Repeat the listing below in full, exactly as it stands.

(PROVIDED MATERIAL begins)

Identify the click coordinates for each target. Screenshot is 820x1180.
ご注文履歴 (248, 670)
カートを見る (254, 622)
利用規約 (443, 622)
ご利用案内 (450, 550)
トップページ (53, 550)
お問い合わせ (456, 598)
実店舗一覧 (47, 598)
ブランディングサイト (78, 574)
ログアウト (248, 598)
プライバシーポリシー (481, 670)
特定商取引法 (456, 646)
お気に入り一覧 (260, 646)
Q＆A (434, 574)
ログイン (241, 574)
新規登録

(PROVIDED MATERIAL ends)

→ EXERCISE ANSWER:
Identify the click coordinates for each target. Screenshot is 820x1180.
ご注文履歴 (248, 670)
カートを見る (254, 622)
利用規約 (443, 622)
ご利用案内 (450, 550)
トップページ (53, 550)
お問い合わせ (456, 598)
実店舗一覧 (47, 598)
ブランディングサイト (78, 574)
ログアウト (248, 598)
プライバシーポリシー (481, 670)
特定商取引法 (456, 646)
お気に入り一覧 (260, 646)
Q＆A (434, 574)
ログイン (241, 574)
新規登録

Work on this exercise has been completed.